# Complete the following
- a) Answer these questions using the piece on Jane Fonda and Che Guevara:
(i) Who wrote the new biography of Jane Fonda?
(ii) What did Carlos Figueroa use to call Guevara?
(iii) What was Berta Gonzalez at the time she met Guevara in Mexico?
- b) Output the lines of the listing word for word, starting at the beginning of the listing and ending at the line that contains "tap(492, 58)". Leave out the pictures.
**** Text shown ****
Jane Fonda's 'Biggest Regret'

Posted By Humberto Fontova On September 8, 2011 

A new biography of Jane Fonda by Patricia Bosworth reveals a lifelong lament
by the famous actress: "My biggest regret" Fonda is quoted as saying during
a "feminist consciousness-raising session," according to the book's account,
"is I never got to f*** Che Guevara."

In case you read Frontpage, Ms. Fonda, here's some consolation: "I used to
call him El Gallo (the rooster)," recalled Carlos Figueroa, who was Ernesto
"Che" Guevara's adolescent friend in Alta Gracia, Argentina. "I'd be
visiting him and eating in his family's dining room and whenever the poor
servant girl would enter Ernesto would promptly grab her and force her to
lay on the dining room table where he'd have rapid intercourse with her.
Immediately afterwards he'd throw her out and continue eating as if nothing
had happened. <http://www.hfontova.com/che.html> " (Many of Ms. Fonda's
feminist "consciousness-raising" fans likely consider much less to be rape.)

"Es un gallo-un gallo! (He's a rooster!-rooster!)," complained a scowling
Berta Gonzalez a few years later upon emerging from her Mexico City bedroom
in the summer of 1955. This was shortly after Che's Motorcycle Diary trip,
when the hobo Ernesto Guevara was scribbling unreadable poetry and mooching
off women in Mexico City, where he met Fidel and Raul Castro. Berta Gonzalez
was a Cuban exile in Mexico at the time.
**** Information shown ****
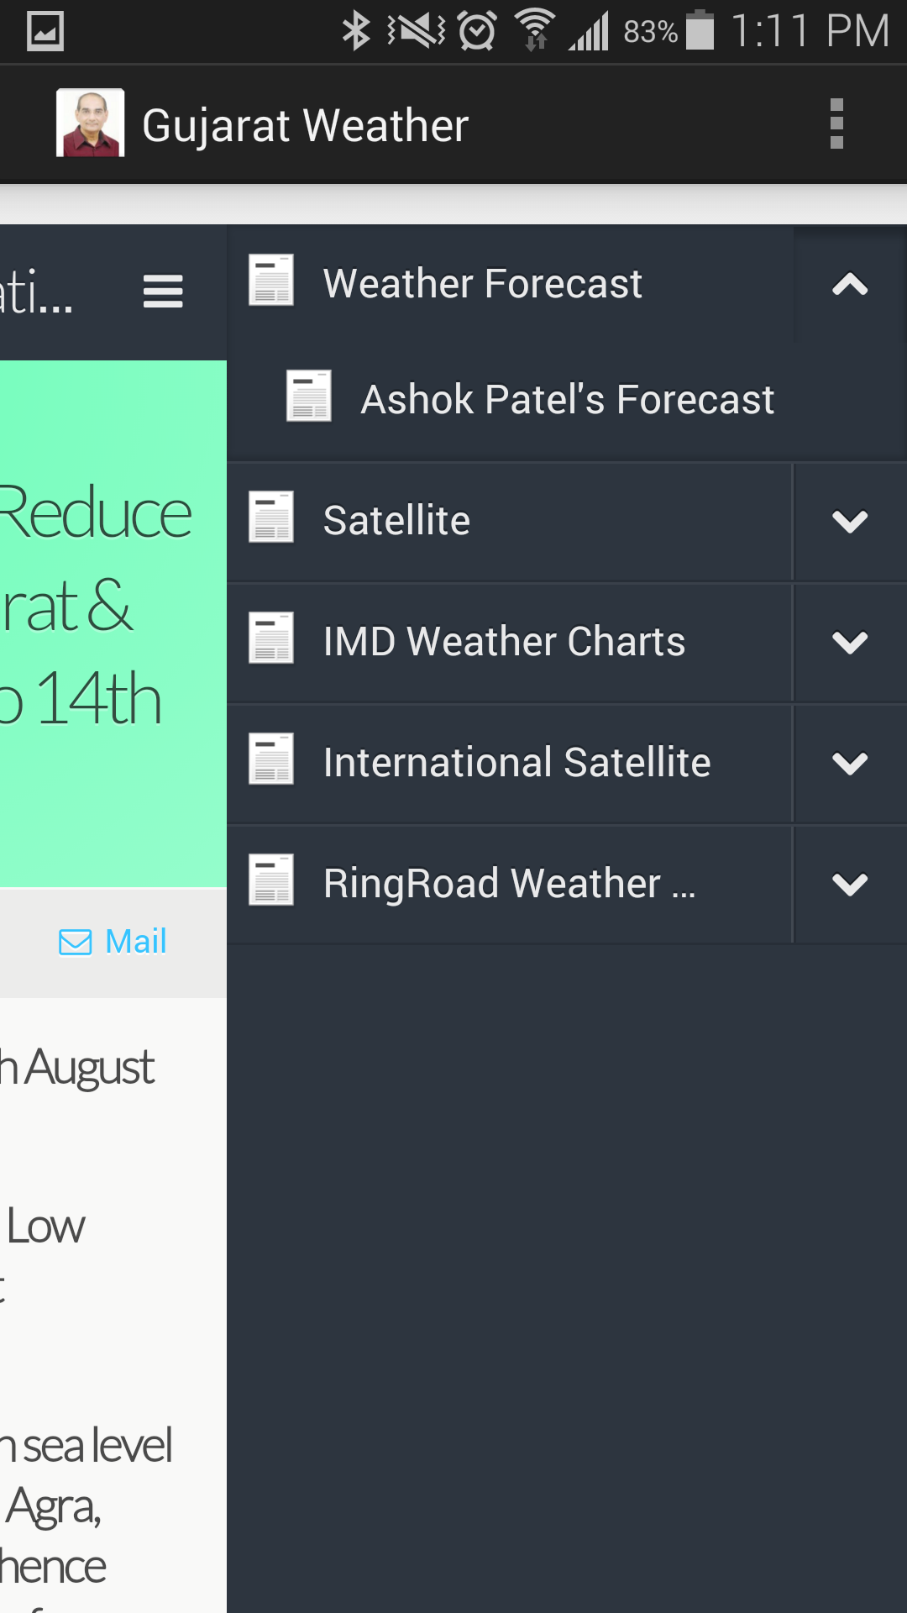The height and width of the screenshot is (1613, 907).
Task: Select the Satellite menu item
Action: coord(396,521)
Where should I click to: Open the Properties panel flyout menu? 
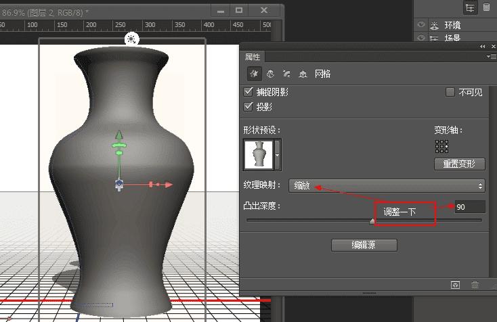tap(492, 58)
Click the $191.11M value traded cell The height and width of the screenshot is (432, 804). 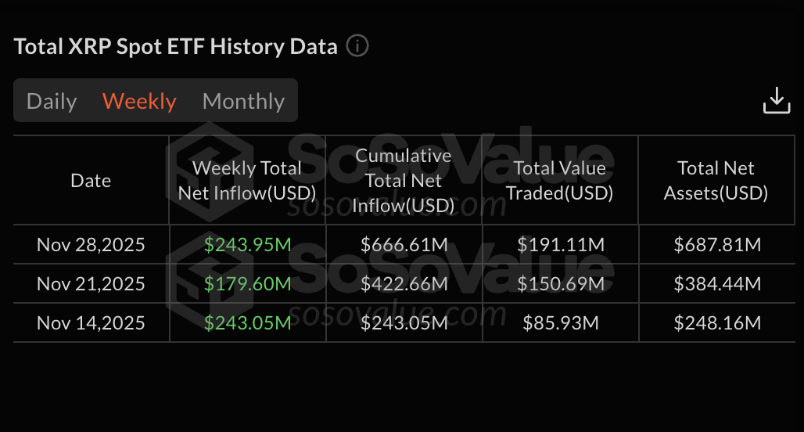[560, 245]
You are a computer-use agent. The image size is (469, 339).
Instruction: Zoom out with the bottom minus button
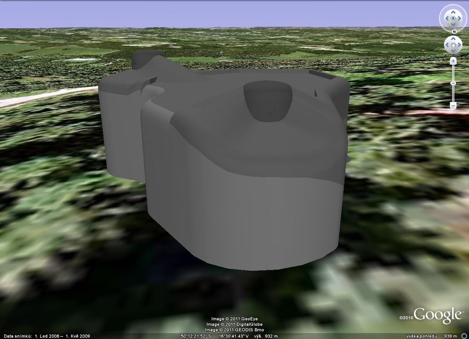[x=453, y=106]
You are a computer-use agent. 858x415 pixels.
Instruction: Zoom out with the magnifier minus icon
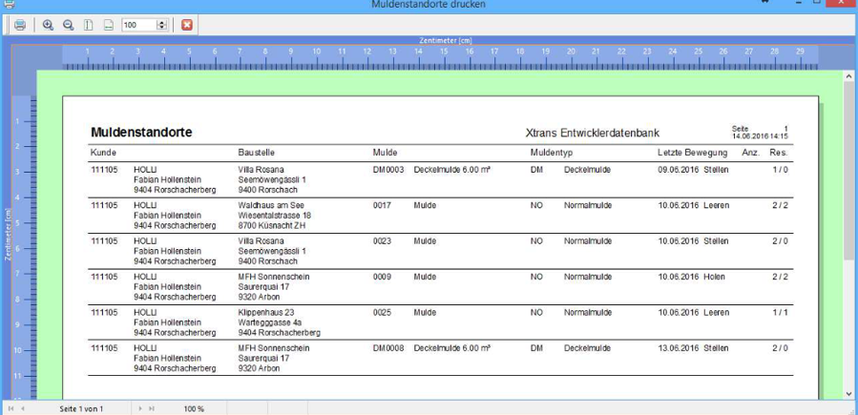tap(68, 25)
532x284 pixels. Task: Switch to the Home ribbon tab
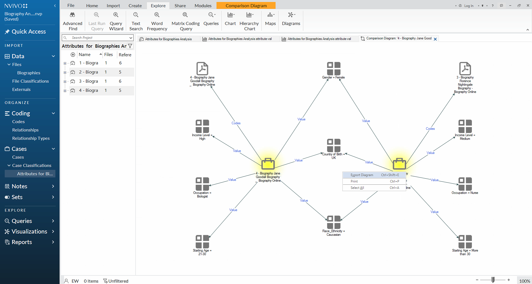[92, 6]
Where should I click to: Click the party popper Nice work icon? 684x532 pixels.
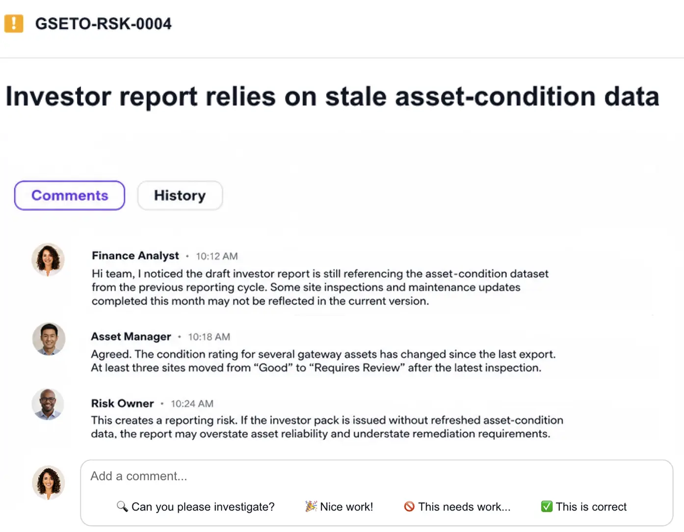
****
# Set of answers
- a)
(i) Patricia Bosworth
(ii) El Gallo (the rooster)
(iii) A Cuban exile in Mexico

- b)
The height and width of the screenshot is (1613, 907).
Task: Select the Satellite menu item
Action: coord(396,521)
Where should I click to: Open the Properties panel flyout menu? 
tap(492, 58)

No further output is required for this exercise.